Special Agent Dana Reeves. FBI Organized Crime Division. The woman Maya had been feeding information to, carefully, selectively, for six years. Not an informant relationship, not officially. More of an understanding. Maya gave Reeves things that were useful. Reeves gave Maya things that were useful. Neither of them talked about it in contexts that required documentation.

"It's me," Maya said.

A pause. The particular pause of a federal agent recognizing a voice that she wasn't supposed to be recognizing on an unregistered phone. "You're calling me directly."

"I need a conversation that doesn't exist."

"Those are the only kind we have." Another pause. "I heard about the Kozlov situation. Not officially. Through channels."

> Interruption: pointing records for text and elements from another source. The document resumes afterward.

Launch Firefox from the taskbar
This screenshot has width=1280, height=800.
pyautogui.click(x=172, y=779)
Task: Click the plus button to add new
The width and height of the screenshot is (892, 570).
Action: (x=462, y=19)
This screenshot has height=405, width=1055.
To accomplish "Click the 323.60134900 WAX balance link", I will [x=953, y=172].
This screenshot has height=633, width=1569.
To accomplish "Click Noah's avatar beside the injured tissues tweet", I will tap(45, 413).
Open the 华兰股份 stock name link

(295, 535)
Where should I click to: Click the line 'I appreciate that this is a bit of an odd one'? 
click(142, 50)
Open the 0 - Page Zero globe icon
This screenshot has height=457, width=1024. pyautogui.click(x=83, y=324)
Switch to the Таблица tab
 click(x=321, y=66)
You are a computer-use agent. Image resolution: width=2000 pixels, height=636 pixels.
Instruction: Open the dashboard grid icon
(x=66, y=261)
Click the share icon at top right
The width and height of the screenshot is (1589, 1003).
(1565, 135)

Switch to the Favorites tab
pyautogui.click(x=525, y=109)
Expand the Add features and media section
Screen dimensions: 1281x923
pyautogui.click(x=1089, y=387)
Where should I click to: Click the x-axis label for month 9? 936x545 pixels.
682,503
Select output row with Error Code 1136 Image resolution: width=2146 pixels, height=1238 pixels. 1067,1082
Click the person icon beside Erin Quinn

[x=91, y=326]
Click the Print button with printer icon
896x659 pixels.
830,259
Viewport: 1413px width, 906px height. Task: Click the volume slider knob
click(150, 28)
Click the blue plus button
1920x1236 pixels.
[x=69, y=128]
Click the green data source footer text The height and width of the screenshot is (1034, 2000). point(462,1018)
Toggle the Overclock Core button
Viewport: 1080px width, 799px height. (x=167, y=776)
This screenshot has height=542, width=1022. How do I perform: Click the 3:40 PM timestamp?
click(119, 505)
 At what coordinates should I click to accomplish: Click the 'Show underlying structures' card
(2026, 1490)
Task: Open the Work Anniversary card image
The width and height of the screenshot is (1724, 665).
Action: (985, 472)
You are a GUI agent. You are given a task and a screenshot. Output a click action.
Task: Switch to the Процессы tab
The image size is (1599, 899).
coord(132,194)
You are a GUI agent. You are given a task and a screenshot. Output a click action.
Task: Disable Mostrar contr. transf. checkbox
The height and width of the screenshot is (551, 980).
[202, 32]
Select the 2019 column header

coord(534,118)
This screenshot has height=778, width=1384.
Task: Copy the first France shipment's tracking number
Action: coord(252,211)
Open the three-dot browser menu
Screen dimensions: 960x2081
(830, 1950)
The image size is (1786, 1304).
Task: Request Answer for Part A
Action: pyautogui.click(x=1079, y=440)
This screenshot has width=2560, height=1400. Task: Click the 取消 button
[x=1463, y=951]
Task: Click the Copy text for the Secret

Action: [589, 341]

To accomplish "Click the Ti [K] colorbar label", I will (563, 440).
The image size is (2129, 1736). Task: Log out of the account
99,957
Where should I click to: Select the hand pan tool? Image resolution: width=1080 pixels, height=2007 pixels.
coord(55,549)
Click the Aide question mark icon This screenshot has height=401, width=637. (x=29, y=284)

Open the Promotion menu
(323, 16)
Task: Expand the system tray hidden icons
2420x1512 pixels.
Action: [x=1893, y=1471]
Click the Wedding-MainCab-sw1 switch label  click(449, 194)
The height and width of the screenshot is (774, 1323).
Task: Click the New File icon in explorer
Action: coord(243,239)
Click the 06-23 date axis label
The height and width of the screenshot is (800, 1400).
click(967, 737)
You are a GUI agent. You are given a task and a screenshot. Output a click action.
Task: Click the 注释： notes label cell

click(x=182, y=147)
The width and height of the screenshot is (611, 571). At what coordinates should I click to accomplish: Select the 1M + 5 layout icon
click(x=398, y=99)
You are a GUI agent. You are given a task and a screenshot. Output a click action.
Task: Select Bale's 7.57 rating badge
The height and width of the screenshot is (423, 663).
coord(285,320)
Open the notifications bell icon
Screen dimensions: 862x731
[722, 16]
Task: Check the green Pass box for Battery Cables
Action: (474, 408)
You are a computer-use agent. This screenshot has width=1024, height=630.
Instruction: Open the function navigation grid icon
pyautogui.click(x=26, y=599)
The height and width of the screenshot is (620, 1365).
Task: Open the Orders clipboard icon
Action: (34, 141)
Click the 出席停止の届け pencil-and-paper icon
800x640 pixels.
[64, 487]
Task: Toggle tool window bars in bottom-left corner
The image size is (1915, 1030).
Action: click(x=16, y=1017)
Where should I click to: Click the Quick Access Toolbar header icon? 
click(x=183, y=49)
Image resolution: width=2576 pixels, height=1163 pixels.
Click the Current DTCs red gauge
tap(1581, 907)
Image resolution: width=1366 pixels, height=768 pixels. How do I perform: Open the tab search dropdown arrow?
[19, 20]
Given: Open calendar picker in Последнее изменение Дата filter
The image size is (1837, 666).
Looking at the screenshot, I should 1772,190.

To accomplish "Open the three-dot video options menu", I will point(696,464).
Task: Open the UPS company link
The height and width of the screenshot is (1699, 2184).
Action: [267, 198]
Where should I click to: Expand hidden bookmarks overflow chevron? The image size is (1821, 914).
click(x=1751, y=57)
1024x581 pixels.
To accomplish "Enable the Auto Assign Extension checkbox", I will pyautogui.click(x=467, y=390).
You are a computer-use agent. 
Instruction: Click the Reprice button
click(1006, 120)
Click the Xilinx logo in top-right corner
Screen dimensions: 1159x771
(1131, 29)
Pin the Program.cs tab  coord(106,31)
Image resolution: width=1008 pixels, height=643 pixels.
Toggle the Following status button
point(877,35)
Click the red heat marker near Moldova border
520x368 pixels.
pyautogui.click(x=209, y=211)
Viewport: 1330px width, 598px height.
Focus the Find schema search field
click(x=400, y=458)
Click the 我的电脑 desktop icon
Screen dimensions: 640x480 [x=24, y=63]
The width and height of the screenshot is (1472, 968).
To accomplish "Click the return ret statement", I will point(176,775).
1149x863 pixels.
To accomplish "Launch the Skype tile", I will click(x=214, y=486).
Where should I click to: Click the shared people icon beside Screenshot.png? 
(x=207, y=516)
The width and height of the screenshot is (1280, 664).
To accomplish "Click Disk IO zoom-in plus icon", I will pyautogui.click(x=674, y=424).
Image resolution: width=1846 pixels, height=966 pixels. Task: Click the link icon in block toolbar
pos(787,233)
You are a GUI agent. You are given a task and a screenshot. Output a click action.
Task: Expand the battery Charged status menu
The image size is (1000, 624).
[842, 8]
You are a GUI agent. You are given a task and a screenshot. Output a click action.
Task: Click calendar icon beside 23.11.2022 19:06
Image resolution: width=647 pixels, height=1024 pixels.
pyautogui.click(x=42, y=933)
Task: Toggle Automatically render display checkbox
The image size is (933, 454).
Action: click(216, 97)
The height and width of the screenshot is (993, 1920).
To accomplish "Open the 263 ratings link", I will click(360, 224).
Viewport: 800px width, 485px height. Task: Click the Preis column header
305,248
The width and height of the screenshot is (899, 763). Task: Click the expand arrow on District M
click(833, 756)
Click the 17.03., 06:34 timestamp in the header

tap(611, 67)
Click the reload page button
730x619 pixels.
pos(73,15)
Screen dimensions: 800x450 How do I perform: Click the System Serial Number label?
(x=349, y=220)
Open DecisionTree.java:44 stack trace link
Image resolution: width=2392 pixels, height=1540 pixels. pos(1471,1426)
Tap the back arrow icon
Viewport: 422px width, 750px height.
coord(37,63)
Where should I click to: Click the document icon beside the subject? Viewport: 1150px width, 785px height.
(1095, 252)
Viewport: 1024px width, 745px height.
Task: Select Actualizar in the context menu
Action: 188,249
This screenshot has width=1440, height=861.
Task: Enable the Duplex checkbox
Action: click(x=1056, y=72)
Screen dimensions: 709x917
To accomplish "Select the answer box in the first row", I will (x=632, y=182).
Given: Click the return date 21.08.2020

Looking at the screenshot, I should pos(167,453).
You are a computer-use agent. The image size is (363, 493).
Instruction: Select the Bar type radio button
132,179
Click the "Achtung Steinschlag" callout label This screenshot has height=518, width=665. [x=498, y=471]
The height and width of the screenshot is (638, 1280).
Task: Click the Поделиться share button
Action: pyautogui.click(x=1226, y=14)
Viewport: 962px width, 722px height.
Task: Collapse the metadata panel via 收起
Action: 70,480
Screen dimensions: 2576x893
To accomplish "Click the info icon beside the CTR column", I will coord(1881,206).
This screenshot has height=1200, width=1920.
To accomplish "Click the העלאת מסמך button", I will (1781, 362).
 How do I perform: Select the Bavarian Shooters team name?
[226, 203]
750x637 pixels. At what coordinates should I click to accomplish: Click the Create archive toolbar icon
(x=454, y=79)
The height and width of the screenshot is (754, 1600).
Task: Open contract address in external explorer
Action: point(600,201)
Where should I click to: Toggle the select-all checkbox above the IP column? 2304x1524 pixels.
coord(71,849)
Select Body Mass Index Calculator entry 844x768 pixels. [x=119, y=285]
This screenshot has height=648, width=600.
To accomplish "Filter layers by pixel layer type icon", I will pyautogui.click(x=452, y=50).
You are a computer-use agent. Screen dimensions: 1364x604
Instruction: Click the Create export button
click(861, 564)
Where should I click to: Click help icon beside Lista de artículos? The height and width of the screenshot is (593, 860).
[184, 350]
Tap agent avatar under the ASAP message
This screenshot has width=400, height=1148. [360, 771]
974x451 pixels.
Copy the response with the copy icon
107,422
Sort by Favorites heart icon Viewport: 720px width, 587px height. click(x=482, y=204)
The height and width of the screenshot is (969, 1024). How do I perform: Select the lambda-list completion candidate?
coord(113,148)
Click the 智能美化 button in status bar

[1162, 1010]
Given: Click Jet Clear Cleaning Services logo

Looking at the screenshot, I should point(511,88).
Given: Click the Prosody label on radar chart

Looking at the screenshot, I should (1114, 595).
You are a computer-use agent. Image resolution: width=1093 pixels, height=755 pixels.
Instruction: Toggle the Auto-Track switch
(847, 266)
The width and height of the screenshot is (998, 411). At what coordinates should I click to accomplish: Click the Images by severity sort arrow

"Then you know I'm out of options."

"I know you're in a bad spot. What do you need?"

Maya looked at the photograph on the table. At Sofia's neutral face. At the gray sweatshirt with its unreadable logo. At the newspaper with today's date proving that her daughter was alive and that the price of keeping her alive was the destruction of a family that had trusted Maya for twelve years.

"I need to burn the Santinis," Maya said. "And I need the fire to go somewhere I can control."

Reeves was quiet for a long time. Long enough that Maya could hear the background of wherever she was. An office. A keyboard. The ambient sound of federal work being done by federal people in a federal building.

"Tell me what you have," Reeves said.